I have seen another color version, a true green, where this is almost brown. So green and brown; outdoors colors. I actually like this color. I wonder if it came in bright colors? Many digital watches of the time and even now, are very simple, emphasizing the LCD and nothing else. But, this is almost sci-fi 50s space ship? Or early 70s Italian? The almost all-curved convex bezel does have a flat surface where it meets the glass. It makes me wonder if this was mimicking another design or was a practical choice. The Ikepod came out in 1994 but was not a digital watch. The Casio ABX-51, also of ’94 was round, but not so minimalist. Swatch had an early 90s Pop in a similar shape.
Why this shape, I don’t know. It’s pretty crazy that EB went there.
Ani-Digi
These next two bring something different to the table. What is more ’90s than a combination analog watch with small digital readout on lower dial? This style is called the Mt. Rainier. Its another in the line of EB named after northwest locations. I encounter views of Mt. Rainier daily.

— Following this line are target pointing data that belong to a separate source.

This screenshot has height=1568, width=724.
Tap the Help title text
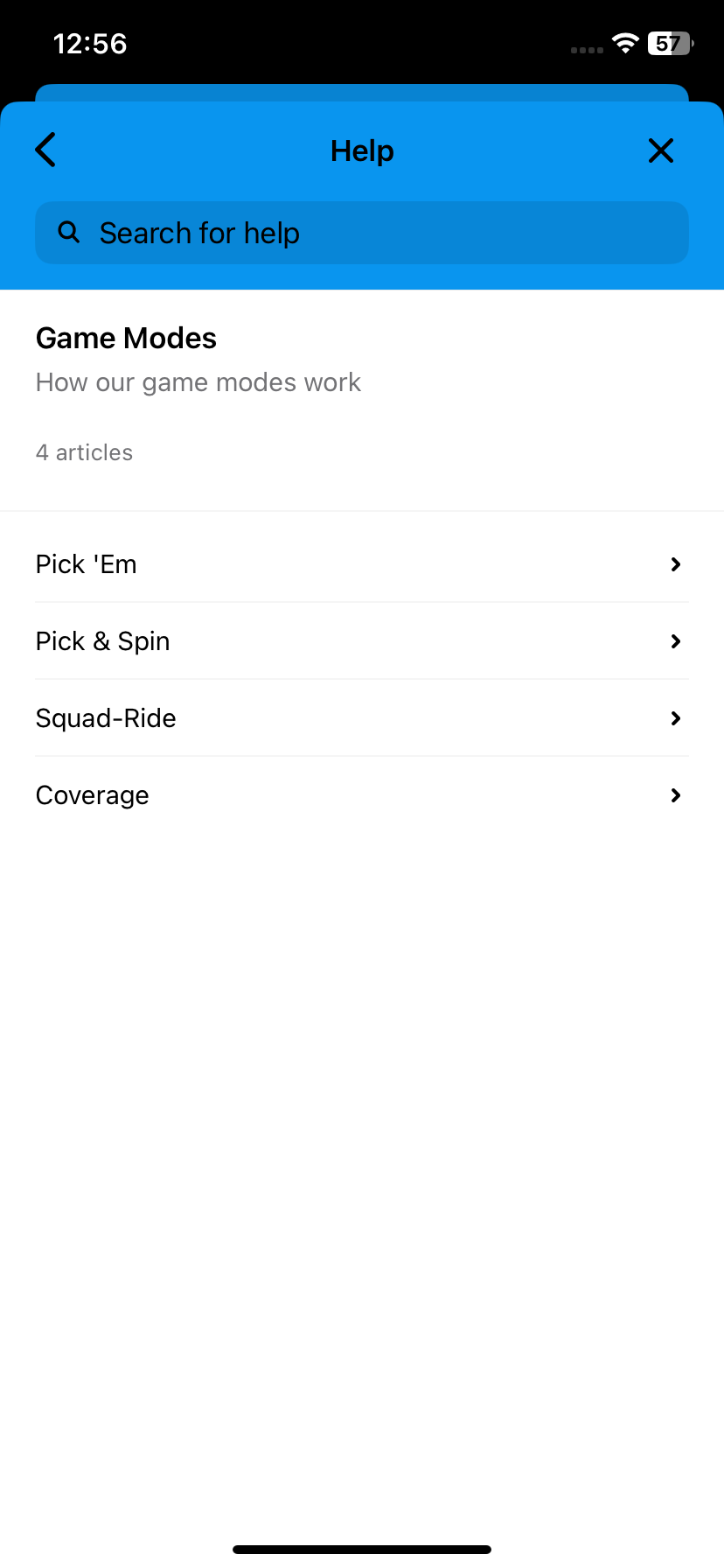[362, 150]
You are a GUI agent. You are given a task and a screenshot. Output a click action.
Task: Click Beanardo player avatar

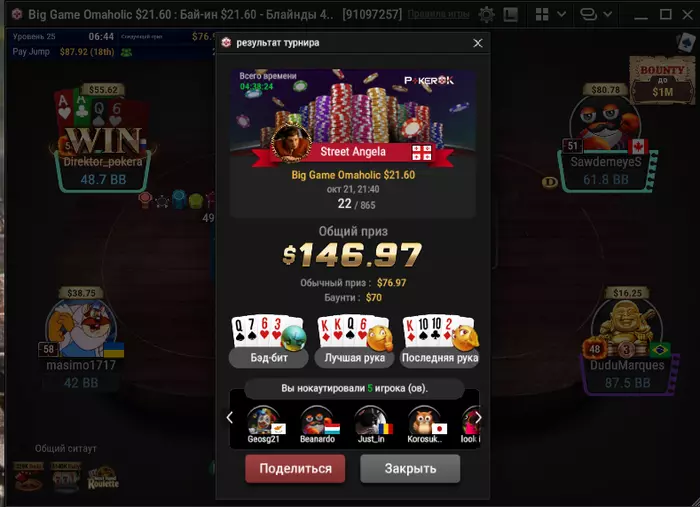(x=317, y=420)

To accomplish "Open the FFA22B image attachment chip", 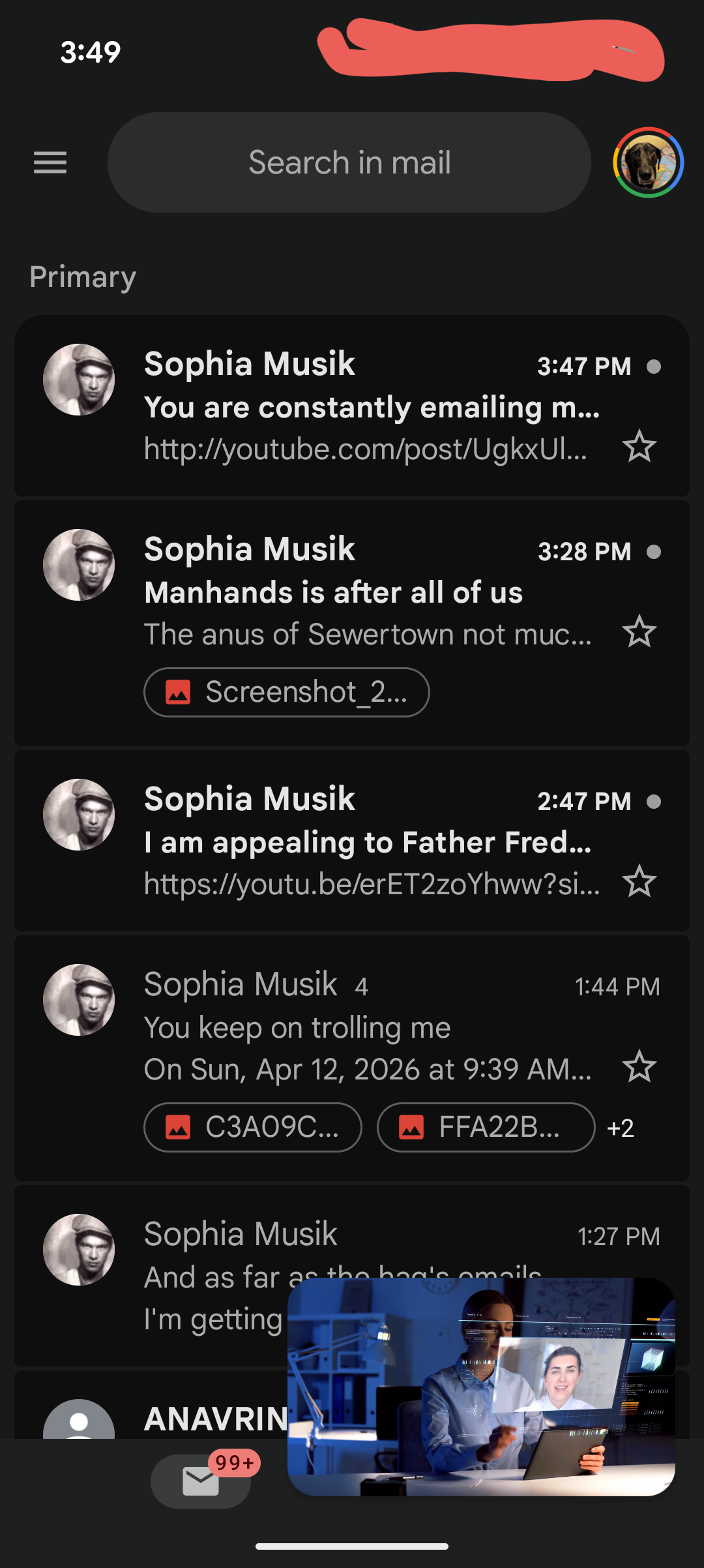I will coord(486,1127).
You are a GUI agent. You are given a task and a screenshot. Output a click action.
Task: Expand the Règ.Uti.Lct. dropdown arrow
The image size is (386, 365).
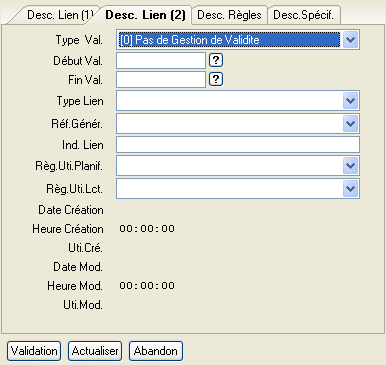coord(350,189)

There is a lot for me to like with these: first I really like the matte gunmetal color coating. The gold details are great, too. This rotating bezel with the gold tabs is very Breitling-esque and very ’90s. I got the white one first. It was in superb shape. Later I saw the blue one and could not pass it up! From case back data, I think they are dated 1995, again? It was a bumper year for Eddie Bauer.
The case measures about 40mm across but flairs out another 1.5mm at the crown. Lug-to-lug is about 46mm. So, its a nice compact size; only 11mm thick including the bezel tabs. The bezel is unidirectional with 60 clicks. It turns a but too easily. The crystal is flat. If I subtract the height of the tabs, the thickness is less than 10mm. Lug gap is 20mm.

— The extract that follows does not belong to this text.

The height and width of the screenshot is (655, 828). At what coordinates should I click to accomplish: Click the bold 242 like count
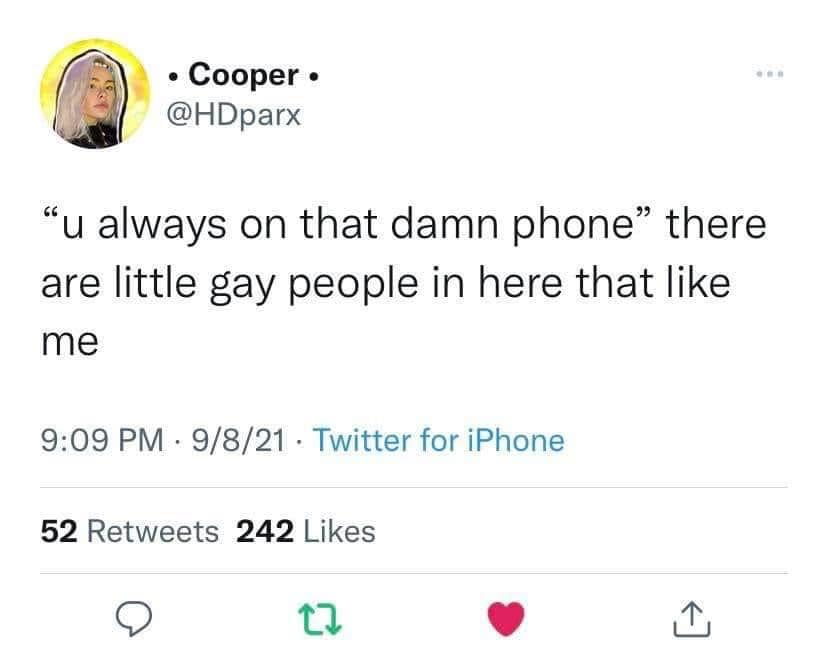[265, 531]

I kept the old straps on. I love the look of old seasoned brown leather and the stitches. Both are signed with the EB cursive logotype. Compared the the previous watch, there are more details here to enjoy. The tabbed bezel, thin gold hour markers and thin gold hands are the center of attention. The digital readout is secondary. I usually keep it on Month/Date/Day mode.
Besides the crown at 3 o’clock there are push buttons at 8’oclock and 10 o’clock.

Inside the case back is an interesting combination of English, Spanish and I think Portuguese text regarding battery change with a digital module.

These are so ’90s. The Breitling look, sort of dressy. You get an analog watch, then the alarm/stopwatch/date features. Again, my favorite thing abut them is the case finish. I wish more brands, even Timex, would do some more of these PVD or DLC cases in something other than black? I think is is a great way to add some colors/effects to cases. Embrace the fashion/style aspect!
That’s all for now. There will be at least one more edition of the Eddie Bauer watches for sure.